Re: [RFC PATCH 02/14] mm/hms: heterogenenous memory system (HMS) documentation

From: Jerome Glisse
Date: Tue Dec 04 2018 - 15:59:09 EST


On Tue, Dec 04, 2018 at 01:30:01PM -0700, Logan Gunthorpe wrote:
>
>
> On 2018-12-04 1:13 p.m., Jerome Glisse wrote:
> > You are right many are non exclusive. It is just my feeling that having
> > a mask as a file inside the target directory might be overlook by the
> > application which might start using things it should not.

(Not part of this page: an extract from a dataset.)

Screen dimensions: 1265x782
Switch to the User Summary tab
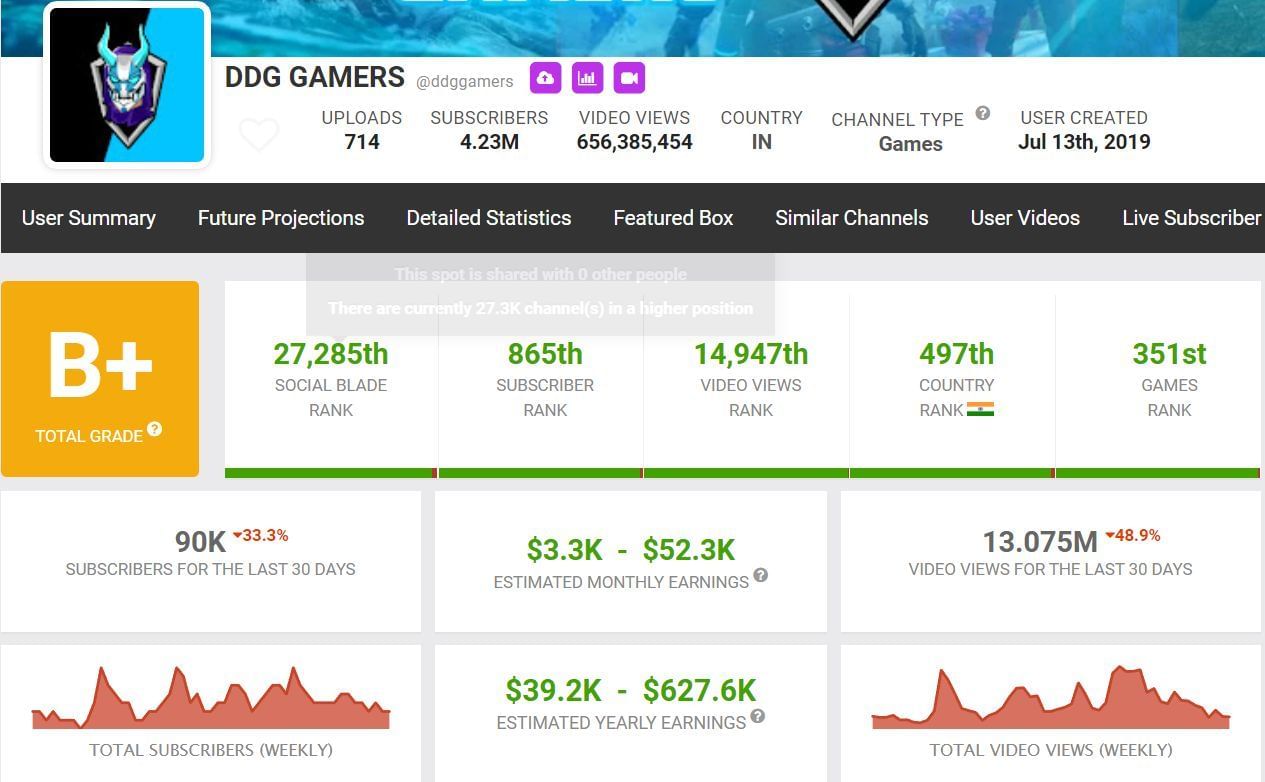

At same time
> > i guess if i write the userspace library that abstract this kernel API
> > then i can enforce application to properly select thing.
>
> I think this is just evidence that this is not a good API. If the user
> has the option to just ignore things or do it wrong that's a problem
> with the API. Using a prefix for the name doesn't change that fact.

How to expose harmful memory to userspace then ? How can i expose
non cache coherent memory because yes they are application out there
that use that today and would like to be able to migrate to and from
that memory dynamicly during lifetime of the application as the data
set progress through the application processing pipeline.

They are kind of memory that violate the memory model you expect from
the architecture. This memory is still useful nonetheless and it has
other enticing properties (like bandwidth or latency). The whole point
my proposal is to allow to expose this memory in a generic way so that
application that today rely on a gazillion of device specific API can
move over to common kernel API and consolidate their memory management
on top of a common kernel layers.

The dilema i am facing is exposing this memory while avoiding the non
aware application to accidently use it just because it is there without
understanding the implication that comes with it.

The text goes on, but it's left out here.